(Dataset entries)
▬▬▬▬▬▬
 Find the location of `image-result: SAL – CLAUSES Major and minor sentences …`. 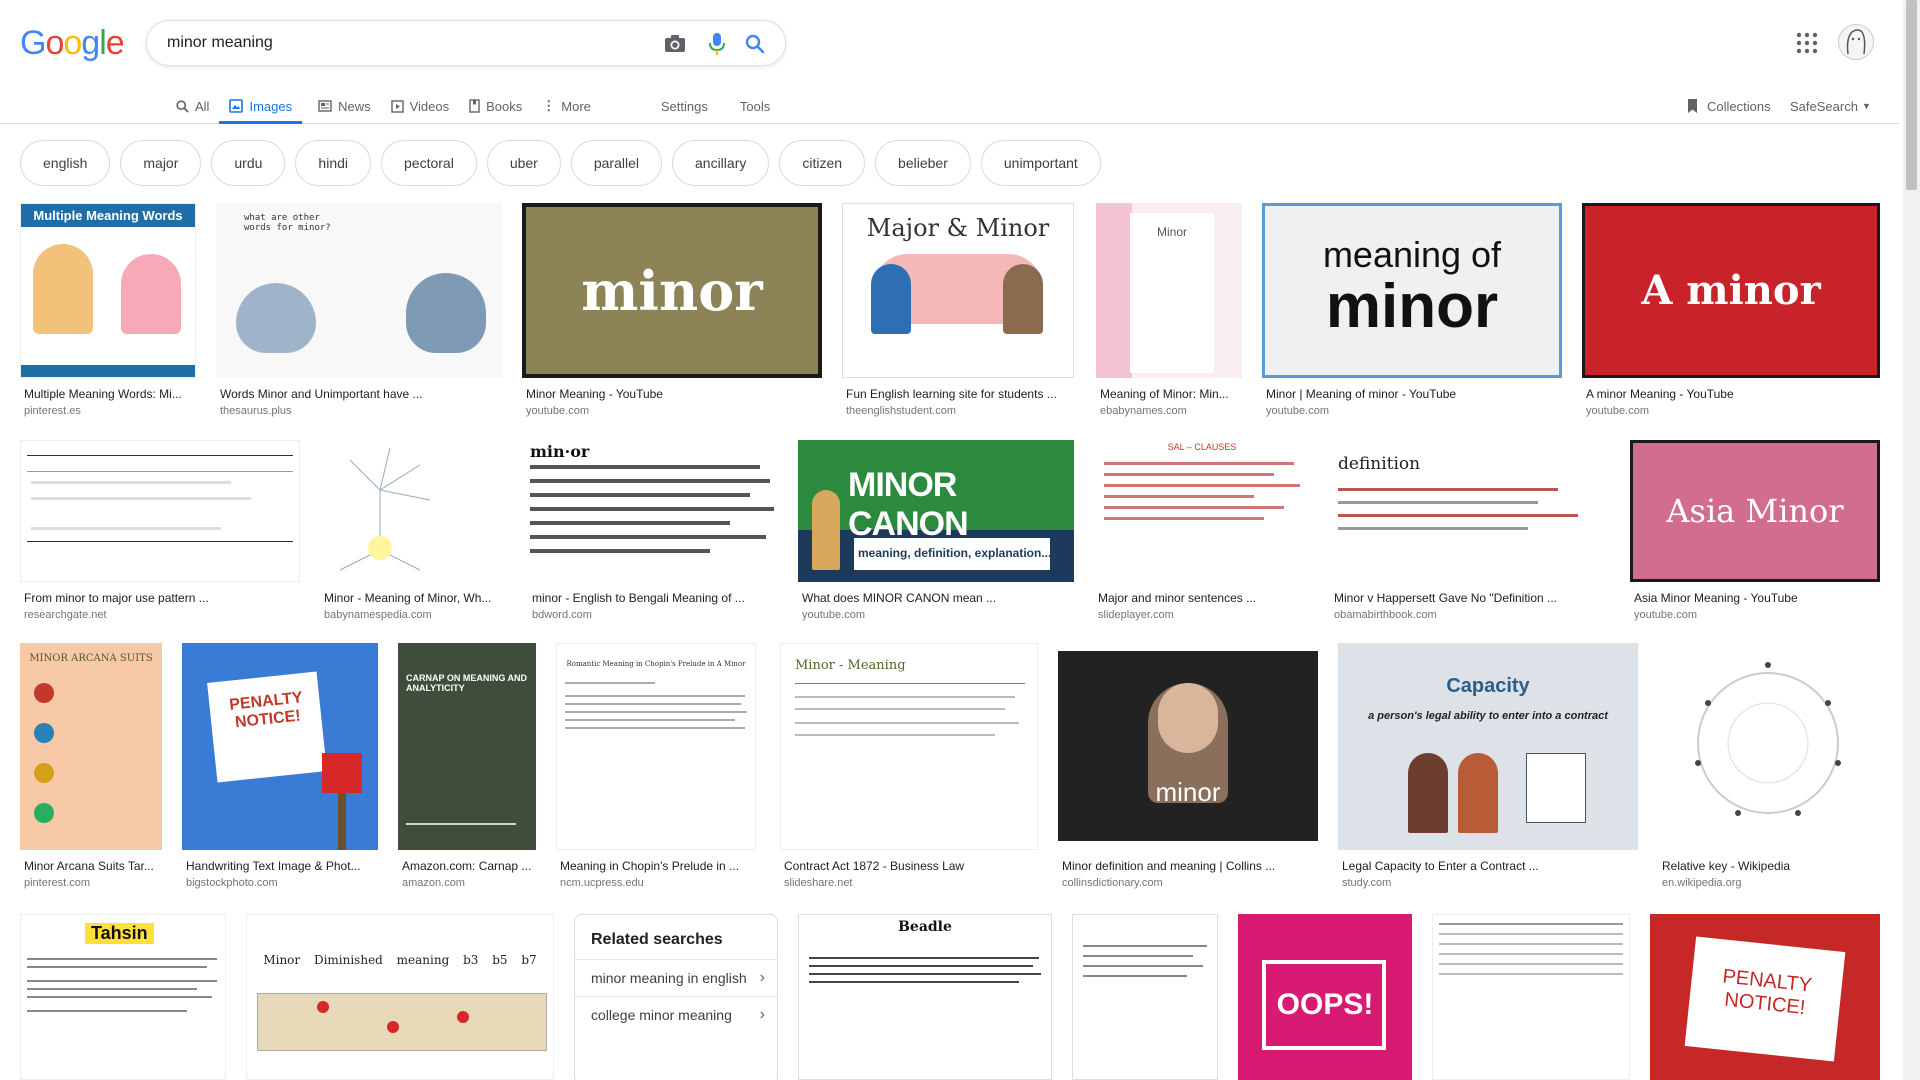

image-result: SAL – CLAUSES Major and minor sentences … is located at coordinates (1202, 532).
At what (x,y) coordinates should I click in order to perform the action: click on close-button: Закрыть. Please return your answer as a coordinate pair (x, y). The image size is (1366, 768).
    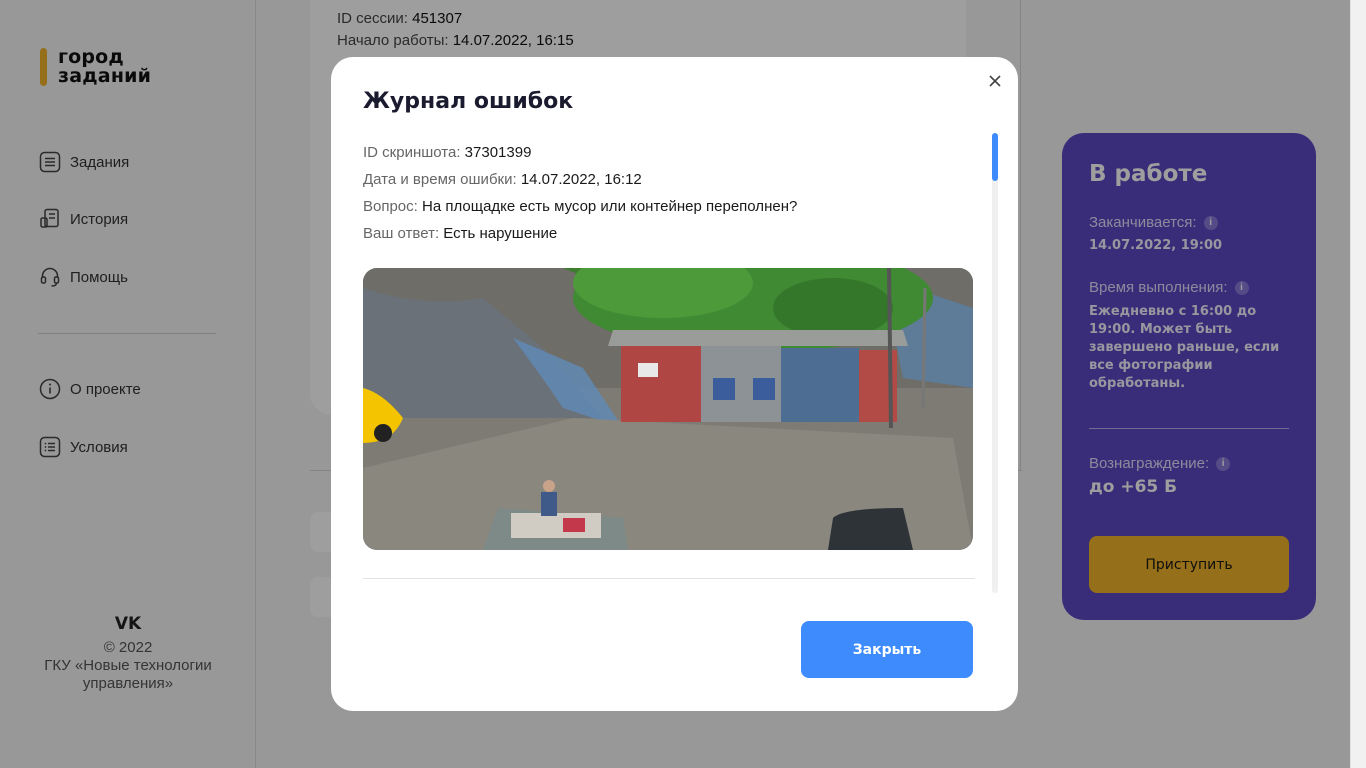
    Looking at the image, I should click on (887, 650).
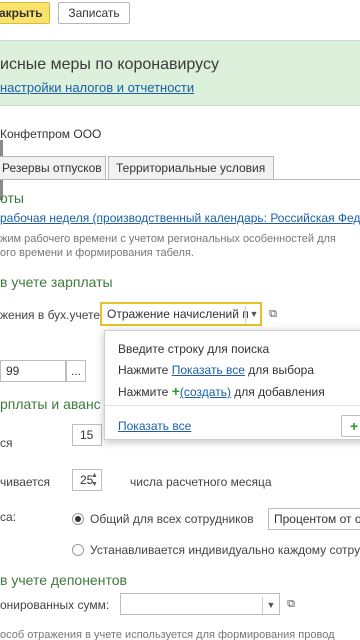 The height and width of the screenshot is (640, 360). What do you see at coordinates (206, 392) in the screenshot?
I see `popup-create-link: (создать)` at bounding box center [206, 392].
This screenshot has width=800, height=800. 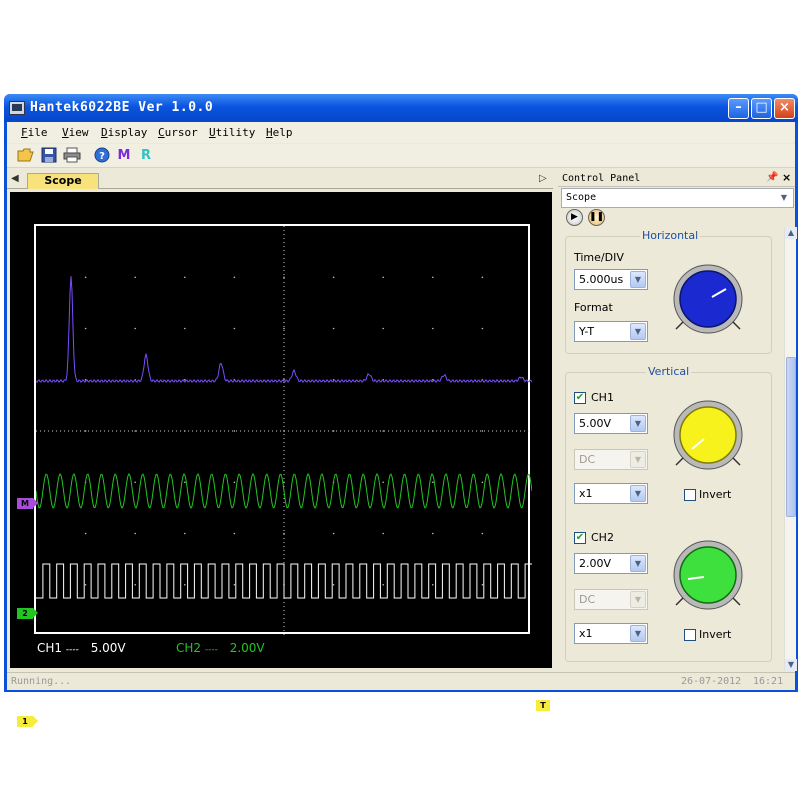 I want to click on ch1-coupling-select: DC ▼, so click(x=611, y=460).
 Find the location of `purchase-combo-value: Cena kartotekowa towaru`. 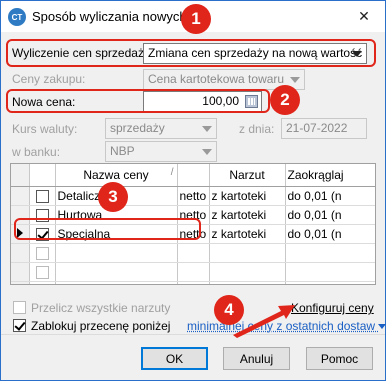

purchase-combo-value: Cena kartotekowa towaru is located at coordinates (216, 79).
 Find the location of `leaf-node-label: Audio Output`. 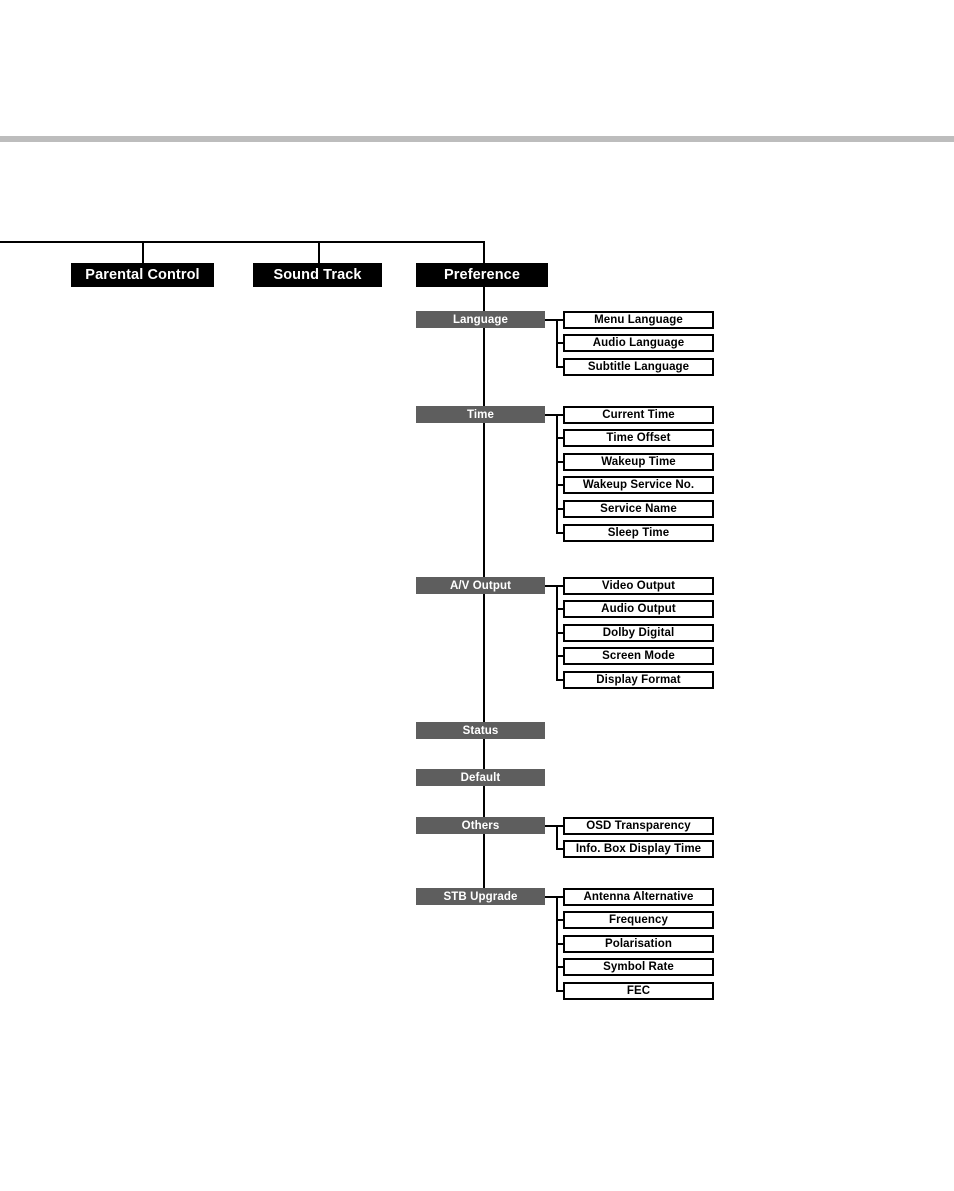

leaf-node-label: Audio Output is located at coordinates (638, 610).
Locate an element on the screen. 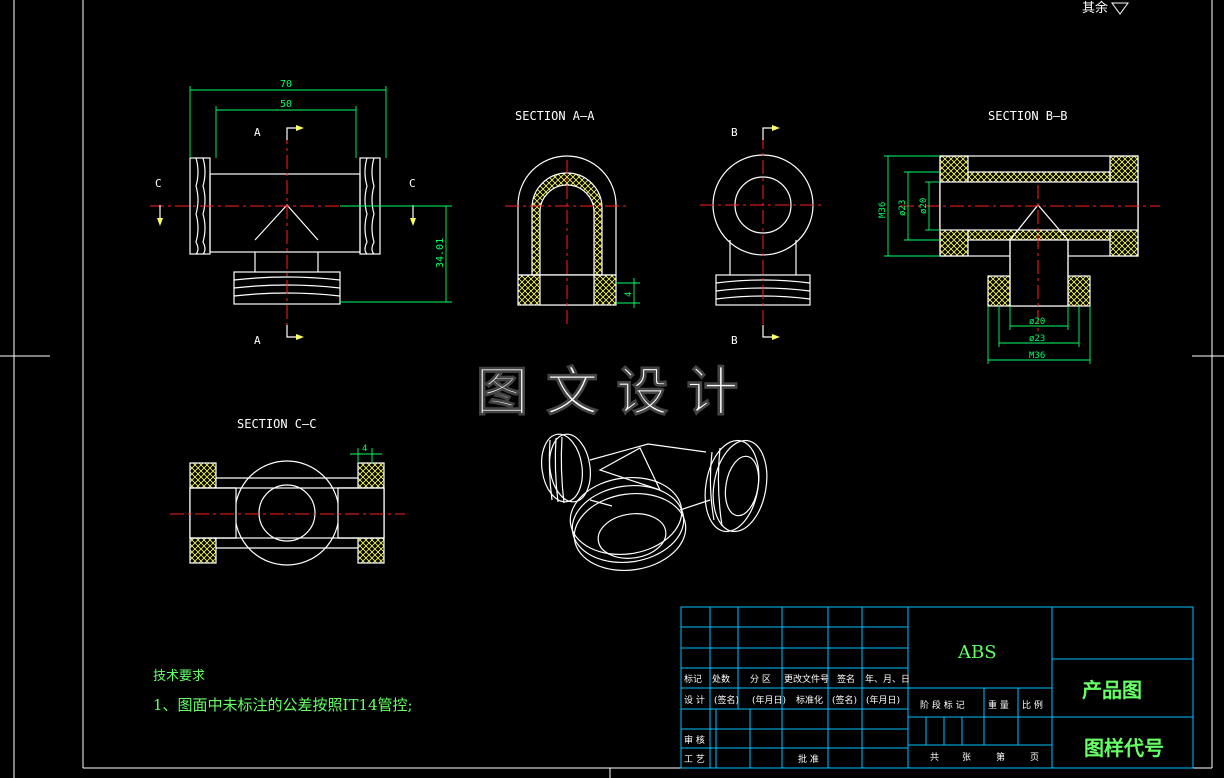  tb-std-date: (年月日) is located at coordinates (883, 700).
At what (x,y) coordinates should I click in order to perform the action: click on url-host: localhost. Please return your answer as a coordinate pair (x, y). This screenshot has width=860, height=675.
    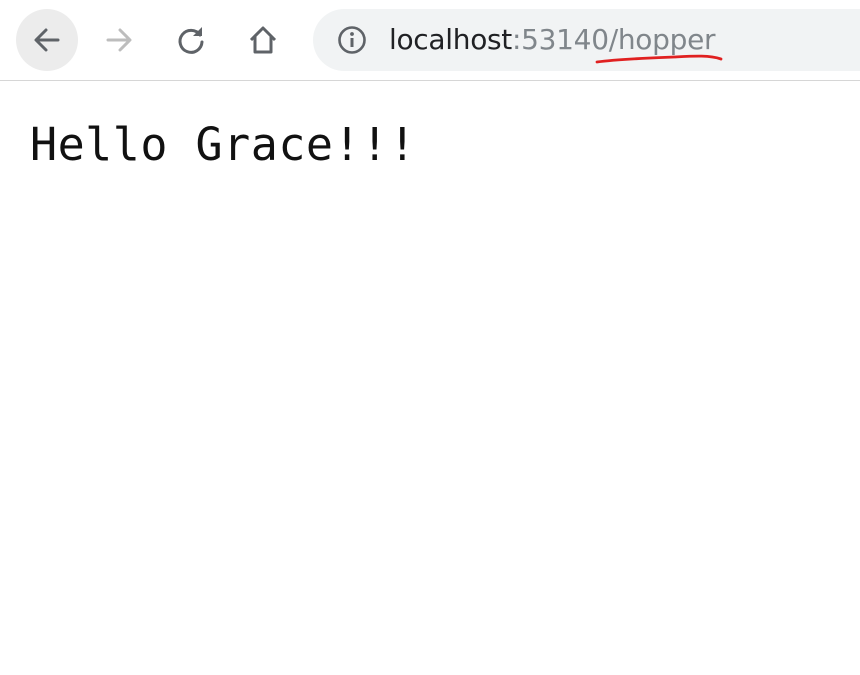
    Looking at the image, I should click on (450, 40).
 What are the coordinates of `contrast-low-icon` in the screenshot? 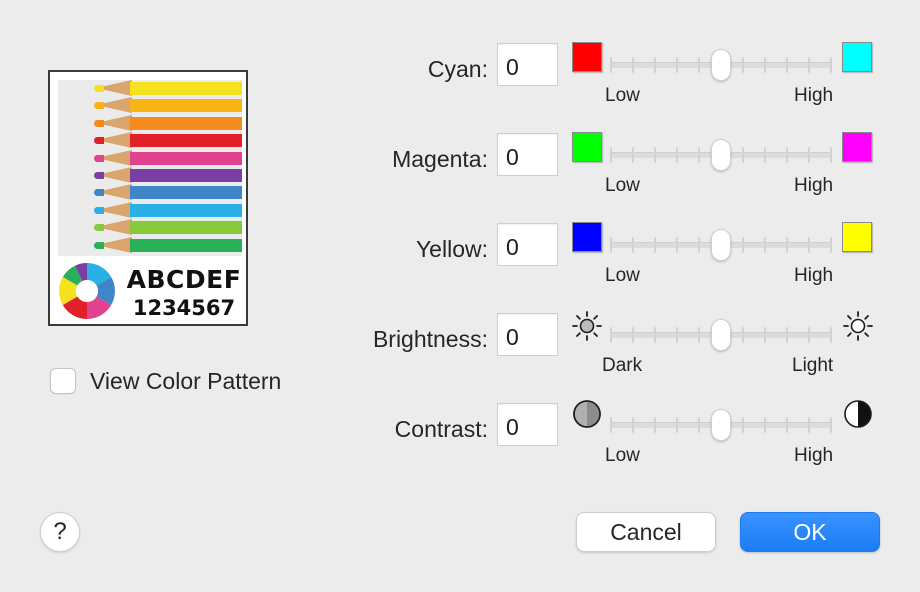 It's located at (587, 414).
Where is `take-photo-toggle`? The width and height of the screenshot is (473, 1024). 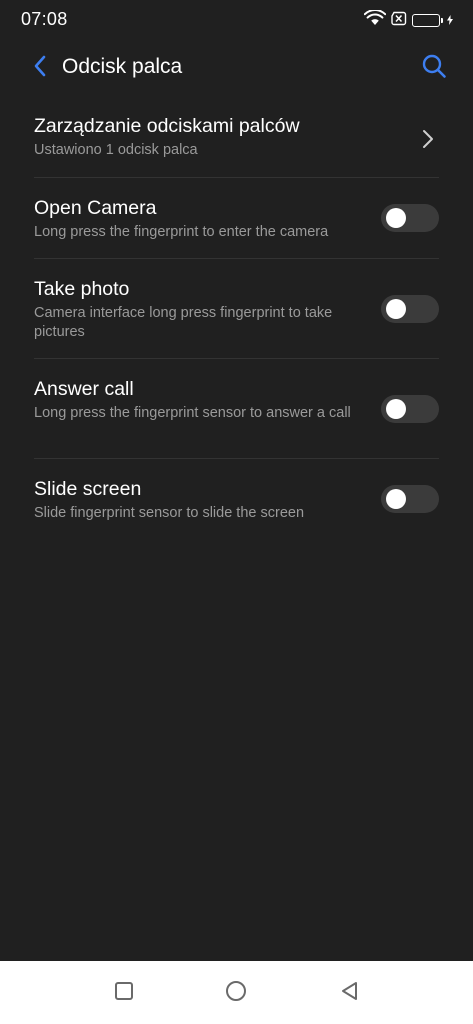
▬▬▬▬▬▬
*What is required*. Rewrite everything from the start of the records down to the line that contains "image-result: SAL – CLAUSES Major and minor sentences … is" as a numbered list, leaving out blank lines and any pictures.

*Response for this exercise*.
1.  Find the location of `image-result: SAL – CLAUSES Major and minor sentences …`. 
2. image-result: SAL – CLAUSES Major and minor sentences … is located at coordinates (1202, 532).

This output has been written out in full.